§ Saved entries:
:::::
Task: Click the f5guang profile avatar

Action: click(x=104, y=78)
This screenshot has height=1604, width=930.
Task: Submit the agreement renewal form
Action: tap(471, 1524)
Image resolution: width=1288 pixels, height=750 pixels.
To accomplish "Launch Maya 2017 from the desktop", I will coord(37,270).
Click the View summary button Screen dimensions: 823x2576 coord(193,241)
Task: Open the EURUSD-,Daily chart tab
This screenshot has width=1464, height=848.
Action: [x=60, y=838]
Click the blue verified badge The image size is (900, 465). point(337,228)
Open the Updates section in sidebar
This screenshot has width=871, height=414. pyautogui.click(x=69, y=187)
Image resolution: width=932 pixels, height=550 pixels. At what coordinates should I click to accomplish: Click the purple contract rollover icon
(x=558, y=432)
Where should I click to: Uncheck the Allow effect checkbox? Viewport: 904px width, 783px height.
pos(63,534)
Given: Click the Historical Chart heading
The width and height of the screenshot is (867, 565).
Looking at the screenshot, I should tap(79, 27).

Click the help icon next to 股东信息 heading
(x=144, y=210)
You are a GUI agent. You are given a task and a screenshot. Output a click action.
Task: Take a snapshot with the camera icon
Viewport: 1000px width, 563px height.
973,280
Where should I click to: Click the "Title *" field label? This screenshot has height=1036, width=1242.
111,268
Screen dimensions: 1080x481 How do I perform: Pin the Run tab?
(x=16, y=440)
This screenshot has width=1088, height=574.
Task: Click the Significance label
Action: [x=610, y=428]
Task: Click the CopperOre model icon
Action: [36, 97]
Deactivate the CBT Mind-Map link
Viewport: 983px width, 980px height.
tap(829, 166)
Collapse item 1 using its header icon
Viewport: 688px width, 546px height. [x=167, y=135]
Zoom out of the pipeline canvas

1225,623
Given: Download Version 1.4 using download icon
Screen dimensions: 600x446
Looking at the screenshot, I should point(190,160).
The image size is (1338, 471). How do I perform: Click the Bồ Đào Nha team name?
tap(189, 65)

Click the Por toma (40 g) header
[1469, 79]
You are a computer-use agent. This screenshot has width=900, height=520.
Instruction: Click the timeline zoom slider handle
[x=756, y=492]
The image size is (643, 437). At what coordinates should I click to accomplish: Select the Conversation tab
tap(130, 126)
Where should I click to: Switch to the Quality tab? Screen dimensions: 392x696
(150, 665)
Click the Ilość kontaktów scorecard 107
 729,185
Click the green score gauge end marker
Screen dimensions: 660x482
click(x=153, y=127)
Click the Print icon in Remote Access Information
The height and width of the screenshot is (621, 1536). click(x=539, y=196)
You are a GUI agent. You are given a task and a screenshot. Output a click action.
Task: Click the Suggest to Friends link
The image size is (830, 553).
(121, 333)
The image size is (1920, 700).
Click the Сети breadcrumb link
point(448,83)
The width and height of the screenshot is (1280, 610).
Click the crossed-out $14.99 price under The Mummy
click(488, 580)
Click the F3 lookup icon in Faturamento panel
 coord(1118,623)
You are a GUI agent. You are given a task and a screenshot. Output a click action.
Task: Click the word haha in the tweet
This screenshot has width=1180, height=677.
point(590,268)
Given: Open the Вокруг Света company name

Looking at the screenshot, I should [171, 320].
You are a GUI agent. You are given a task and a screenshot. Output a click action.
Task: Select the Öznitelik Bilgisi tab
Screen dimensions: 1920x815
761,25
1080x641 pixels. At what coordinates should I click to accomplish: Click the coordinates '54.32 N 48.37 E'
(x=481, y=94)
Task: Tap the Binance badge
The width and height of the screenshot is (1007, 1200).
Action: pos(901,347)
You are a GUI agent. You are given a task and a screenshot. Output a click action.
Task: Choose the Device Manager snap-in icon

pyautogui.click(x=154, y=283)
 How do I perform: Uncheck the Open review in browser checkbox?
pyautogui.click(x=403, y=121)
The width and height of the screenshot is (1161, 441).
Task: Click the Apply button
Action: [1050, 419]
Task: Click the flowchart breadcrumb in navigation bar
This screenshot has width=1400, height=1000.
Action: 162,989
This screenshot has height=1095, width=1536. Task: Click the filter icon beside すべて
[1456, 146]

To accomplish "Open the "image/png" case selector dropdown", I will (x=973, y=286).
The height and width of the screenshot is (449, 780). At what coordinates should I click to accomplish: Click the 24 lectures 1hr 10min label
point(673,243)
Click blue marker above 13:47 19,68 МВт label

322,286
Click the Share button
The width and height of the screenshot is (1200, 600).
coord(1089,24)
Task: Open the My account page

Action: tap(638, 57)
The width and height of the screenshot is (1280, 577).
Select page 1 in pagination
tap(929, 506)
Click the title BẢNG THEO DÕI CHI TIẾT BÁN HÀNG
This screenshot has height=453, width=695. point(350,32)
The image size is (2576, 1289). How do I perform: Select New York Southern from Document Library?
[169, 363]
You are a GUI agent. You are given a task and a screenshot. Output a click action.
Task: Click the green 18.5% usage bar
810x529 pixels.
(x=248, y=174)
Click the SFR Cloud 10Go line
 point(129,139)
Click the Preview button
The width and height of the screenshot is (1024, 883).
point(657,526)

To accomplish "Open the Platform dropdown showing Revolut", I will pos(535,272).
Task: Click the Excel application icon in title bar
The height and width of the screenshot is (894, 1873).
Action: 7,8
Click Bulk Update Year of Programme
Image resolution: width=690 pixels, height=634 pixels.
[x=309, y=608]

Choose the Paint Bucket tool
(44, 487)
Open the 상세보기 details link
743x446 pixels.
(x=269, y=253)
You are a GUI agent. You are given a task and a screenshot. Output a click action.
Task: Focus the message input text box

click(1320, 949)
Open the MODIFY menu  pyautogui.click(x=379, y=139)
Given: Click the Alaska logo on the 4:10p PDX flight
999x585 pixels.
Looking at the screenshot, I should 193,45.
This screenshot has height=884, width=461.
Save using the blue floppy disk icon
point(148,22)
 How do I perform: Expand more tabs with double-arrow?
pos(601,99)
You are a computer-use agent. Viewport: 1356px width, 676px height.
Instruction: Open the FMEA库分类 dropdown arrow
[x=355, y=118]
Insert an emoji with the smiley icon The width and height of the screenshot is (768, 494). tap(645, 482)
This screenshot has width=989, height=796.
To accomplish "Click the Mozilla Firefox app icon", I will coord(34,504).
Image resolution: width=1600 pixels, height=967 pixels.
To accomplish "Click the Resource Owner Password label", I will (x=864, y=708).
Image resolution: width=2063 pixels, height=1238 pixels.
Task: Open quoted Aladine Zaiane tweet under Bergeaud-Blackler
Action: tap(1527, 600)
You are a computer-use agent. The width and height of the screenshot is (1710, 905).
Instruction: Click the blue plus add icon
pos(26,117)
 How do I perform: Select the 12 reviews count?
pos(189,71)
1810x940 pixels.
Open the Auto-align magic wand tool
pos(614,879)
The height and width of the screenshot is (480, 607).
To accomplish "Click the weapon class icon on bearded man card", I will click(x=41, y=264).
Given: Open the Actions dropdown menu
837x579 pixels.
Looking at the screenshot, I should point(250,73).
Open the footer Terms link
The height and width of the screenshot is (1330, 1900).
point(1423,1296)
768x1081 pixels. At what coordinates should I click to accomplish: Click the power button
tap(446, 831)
:::::
§ Work to be completed: For each entry above, please make an exact copy.

§ Exercise solution:
Task: Click the f5guang profile avatar

Action: click(x=104, y=78)
This screenshot has height=1604, width=930.
Task: Submit the agreement renewal form
Action: tap(471, 1524)
Image resolution: width=1288 pixels, height=750 pixels.
To accomplish "Launch Maya 2017 from the desktop", I will coord(37,270).
Click the View summary button Screen dimensions: 823x2576 coord(193,241)
Task: Open the EURUSD-,Daily chart tab
This screenshot has width=1464, height=848.
Action: [x=60, y=838]
Click the blue verified badge The image size is (900, 465). point(337,228)
Open the Updates section in sidebar
This screenshot has width=871, height=414. pyautogui.click(x=69, y=187)
Image resolution: width=932 pixels, height=550 pixels. At what coordinates should I click to accomplish: Click the purple contract rollover icon
(x=558, y=432)
Where should I click to: Uncheck the Allow effect checkbox? Viewport: 904px width, 783px height.
pos(63,534)
Given: Click the Historical Chart heading
The width and height of the screenshot is (867, 565).
Looking at the screenshot, I should tap(79, 27).

Click the help icon next to 股东信息 heading
(x=144, y=210)
You are a GUI agent. You are given a task and a screenshot. Output a click action.
Task: Take a snapshot with the camera icon
Viewport: 1000px width, 563px height.
973,280
Where should I click to: Click the "Title *" field label? This screenshot has height=1036, width=1242.
111,268
Screen dimensions: 1080x481 How do I perform: Pin the Run tab?
(x=16, y=440)
This screenshot has width=1088, height=574.
Task: Click the Significance label
Action: [x=610, y=428]
Task: Click the CopperOre model icon
Action: [36, 97]
Deactivate the CBT Mind-Map link
Viewport: 983px width, 980px height.
tap(829, 166)
Collapse item 1 using its header icon
Viewport: 688px width, 546px height. [x=167, y=135]
Zoom out of the pipeline canvas

1225,623
Given: Download Version 1.4 using download icon
Screen dimensions: 600x446
Looking at the screenshot, I should point(190,160).
The image size is (1338, 471). How do I perform: Click the Bồ Đào Nha team name?
tap(189, 65)

Click the Por toma (40 g) header
[1469, 79]
You are a computer-use agent. This screenshot has width=900, height=520.
Instruction: Click the timeline zoom slider handle
[x=756, y=492]
The image size is (643, 437). At what coordinates should I click to accomplish: Select the Conversation tab
tap(130, 126)
Where should I click to: Switch to the Quality tab? Screen dimensions: 392x696
(150, 665)
Click the Ilość kontaktów scorecard 107
 729,185
Click the green score gauge end marker
Screen dimensions: 660x482
click(x=153, y=127)
Click the Print icon in Remote Access Information
The height and width of the screenshot is (621, 1536). click(x=539, y=196)
You are a GUI agent. You are given a task and a screenshot. Output a click action.
Task: Click the Suggest to Friends link
The image size is (830, 553).
(121, 333)
The image size is (1920, 700).
Click the Сети breadcrumb link
point(448,83)
The width and height of the screenshot is (1280, 610).
Click the crossed-out $14.99 price under The Mummy
click(488, 580)
Click the F3 lookup icon in Faturamento panel
 coord(1118,623)
You are a GUI agent. You are given a task and a screenshot. Output a click action.
Task: Click the word haha in the tweet
This screenshot has width=1180, height=677.
point(590,268)
Given: Open the Вокруг Света company name

Looking at the screenshot, I should [171, 320].
You are a GUI agent. You are given a task and a screenshot. Output a click action.
Task: Select the Öznitelik Bilgisi tab
Screen dimensions: 1920x815
761,25
1080x641 pixels. At what coordinates should I click to accomplish: Click the coordinates '54.32 N 48.37 E'
(x=481, y=94)
Task: Tap the Binance badge
The width and height of the screenshot is (1007, 1200).
Action: pos(901,347)
You are a GUI agent. You are given a task and a screenshot. Output a click action.
Task: Choose the Device Manager snap-in icon

pyautogui.click(x=154, y=283)
 How do I perform: Uncheck the Open review in browser checkbox?
pyautogui.click(x=403, y=121)
The width and height of the screenshot is (1161, 441).
Task: Click the Apply button
Action: [1050, 419]
Task: Click the flowchart breadcrumb in navigation bar
This screenshot has width=1400, height=1000.
Action: 162,989
This screenshot has height=1095, width=1536. Task: Click the filter icon beside すべて
[1456, 146]

To accomplish "Open the "image/png" case selector dropdown", I will (x=973, y=286).
The height and width of the screenshot is (449, 780). At what coordinates should I click to accomplish: Click the 24 lectures 1hr 10min label
point(673,243)
Click blue marker above 13:47 19,68 МВт label

322,286
Click the Share button
The width and height of the screenshot is (1200, 600).
coord(1089,24)
Task: Open the My account page

Action: tap(638, 57)
The width and height of the screenshot is (1280, 577).
Select page 1 in pagination
tap(929, 506)
Click the title BẢNG THEO DÕI CHI TIẾT BÁN HÀNG
This screenshot has height=453, width=695. point(350,32)
The image size is (2576, 1289). How do I perform: Select New York Southern from Document Library?
[169, 363]
You are a GUI agent. You are given a task and a screenshot. Output a click action.
Task: Click the green 18.5% usage bar
810x529 pixels.
(x=248, y=174)
Click the SFR Cloud 10Go line
 point(129,139)
Click the Preview button
The width and height of the screenshot is (1024, 883).
point(657,526)

To accomplish "Open the Platform dropdown showing Revolut", I will pos(535,272).
Task: Click the Excel application icon in title bar
The height and width of the screenshot is (894, 1873).
Action: 7,8
Click Bulk Update Year of Programme
Image resolution: width=690 pixels, height=634 pixels.
[x=309, y=608]

Choose the Paint Bucket tool
(44, 487)
Open the 상세보기 details link
743x446 pixels.
(x=269, y=253)
You are a GUI agent. You are given a task and a screenshot. Output a click action.
Task: Focus the message input text box

click(1320, 949)
Open the MODIFY menu  pyautogui.click(x=379, y=139)
Given: Click the Alaska logo on the 4:10p PDX flight
999x585 pixels.
Looking at the screenshot, I should 193,45.
This screenshot has height=884, width=461.
Save using the blue floppy disk icon
point(148,22)
 How do I perform: Expand more tabs with double-arrow?
pos(601,99)
You are a computer-use agent. Viewport: 1356px width, 676px height.
Instruction: Open the FMEA库分类 dropdown arrow
[x=355, y=118]
Insert an emoji with the smiley icon The width and height of the screenshot is (768, 494). tap(645, 482)
This screenshot has width=989, height=796.
To accomplish "Click the Mozilla Firefox app icon", I will coord(34,504).
Image resolution: width=1600 pixels, height=967 pixels.
To accomplish "Click the Resource Owner Password label", I will (x=864, y=708).
Image resolution: width=2063 pixels, height=1238 pixels.
Task: Open quoted Aladine Zaiane tweet under Bergeaud-Blackler
Action: tap(1527, 600)
You are a computer-use agent. The width and height of the screenshot is (1710, 905).
Instruction: Click the blue plus add icon
pos(26,117)
 How do I perform: Select the 12 reviews count?
pos(189,71)
1810x940 pixels.
Open the Auto-align magic wand tool
pos(614,879)
The height and width of the screenshot is (480, 607).
To accomplish "Click the weapon class icon on bearded man card", I will click(x=41, y=264).
Given: Open the Actions dropdown menu
837x579 pixels.
Looking at the screenshot, I should point(250,73).
Open the footer Terms link
The height and width of the screenshot is (1330, 1900).
point(1423,1296)
768x1081 pixels. At what coordinates should I click to accomplish: Click the power button
tap(446, 831)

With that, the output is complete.